Top 5 Takeaways
- Second Outbreak in Recent Years: This report covers the second outbreak of TB related to bone allografts in recent years, with 36 recipients affected.
- Initial Detection and Response: The outbreak was initially detected following two TB cases in different states, leading to a rapid public health response that prevented 53 additional procedures using the implicated allografts.
- Laboratory Analysis and Results: Whole-genome sequencing confirmed the bone allograft as the transmission source, with 5 out of 36 recipients diagnosed with laboratory-confirmed TB disease.
- Significance of Findings: The outbreak highlights the limitations of current testing methods for Mycobacterium tuberculosis in donor tissues and underscores the need for more comprehensive testing, including culture-based methods.
- Public Health Implications: Emphasizes the necessity for improved donor screening, informed consent processes, and post-implant monitoring to reduce the risk of tissue-derived TB transmission.
Original Article Author and Citation
Corresponding Author
Jonathan M. Wortham, vij5@cdc.gov
Suggested Citation
Wortham JM, Haddad MB, Stewart RJ, et al. Second Nationwide Tuberculosis Outbreak Caused by Bone Allografts Containing Live Cells — United States, 2023. MMWR Morb Mortal Wkly Rep 2024;72:1385–1389. DOI: http://dx.doi.org/10.15585/mmwr.mm725253a1.
Summary
The article discusses a tuberculosis (TB) outbreak in the United States in 2023, linked to bone allografts containing live cells. This second recent outbreak affected 36 recipients and was similar to a 2021 outbreak involving 113 patients. Rapid public health interventions prevented further distribution and implantation of the implicated allografts.
Methods
The outbreak was detected following TB diagnoses in two patients who underwent spinal surgeries with bone allografts from the same deceased donor. Investigations involved whole-genome sequencing, which showed a close genetic relationship between the TB cultures from surgical recipients and the unused product, confirming the source of the outbreak.
Discussion
The discussion highlights the limitations of nucleic acid amplification testing and the need for more sensitive culture-based tests.
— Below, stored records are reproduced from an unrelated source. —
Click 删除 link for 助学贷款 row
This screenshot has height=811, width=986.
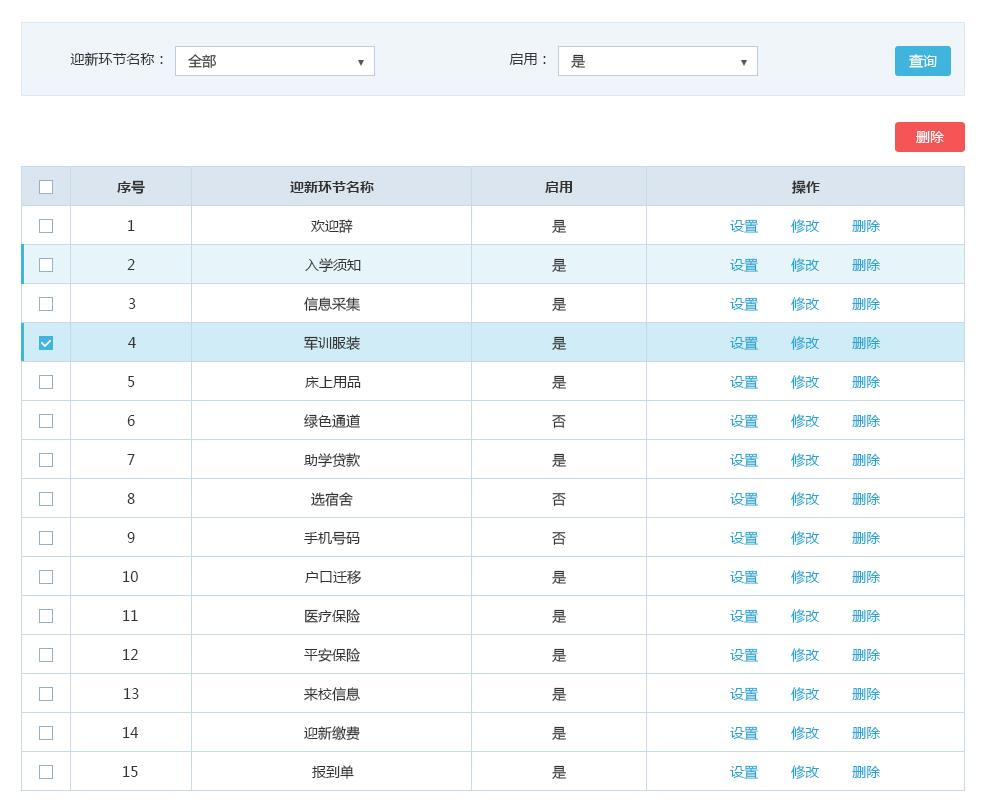tap(865, 460)
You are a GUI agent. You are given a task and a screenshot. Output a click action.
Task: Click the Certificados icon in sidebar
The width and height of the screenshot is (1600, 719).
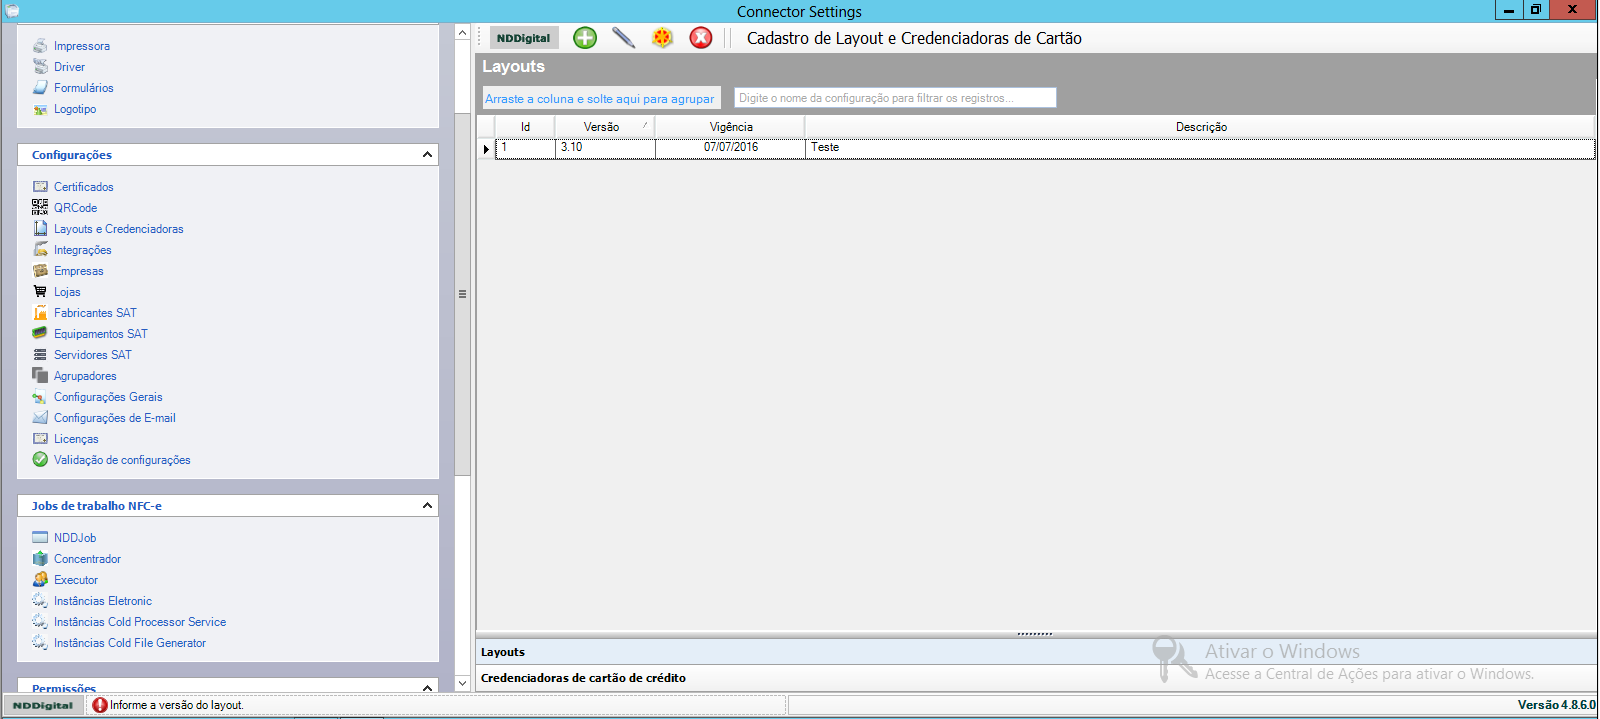(40, 187)
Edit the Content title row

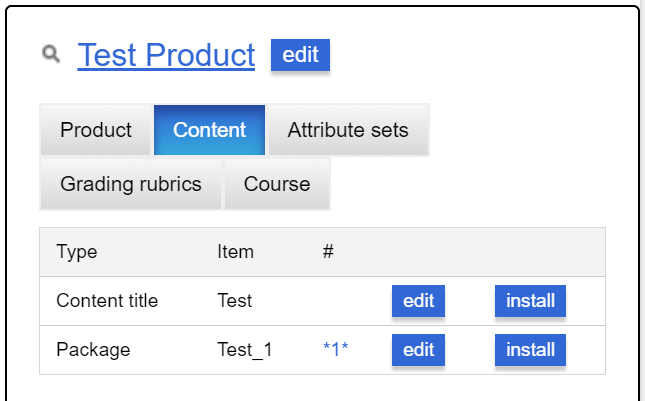(418, 301)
The report emphasizes the importance of reviewing donor information and excluding donors with sepsis or signs of TB. It also notes the lower rate of symptomatic TB disease in the 2023 outbreak compared to 2021, possibly due to prompt treatment and lower contamination levels.
Conclusion
The report concludes that there is an urgent need for improved donor screening and testing methods to prevent tissue-derived Mycobacterium tuberculosis transmission. It calls for better informed consent processes and routine post-implant monitoring of tissue allograft recipients to enhance transplant tissue safety.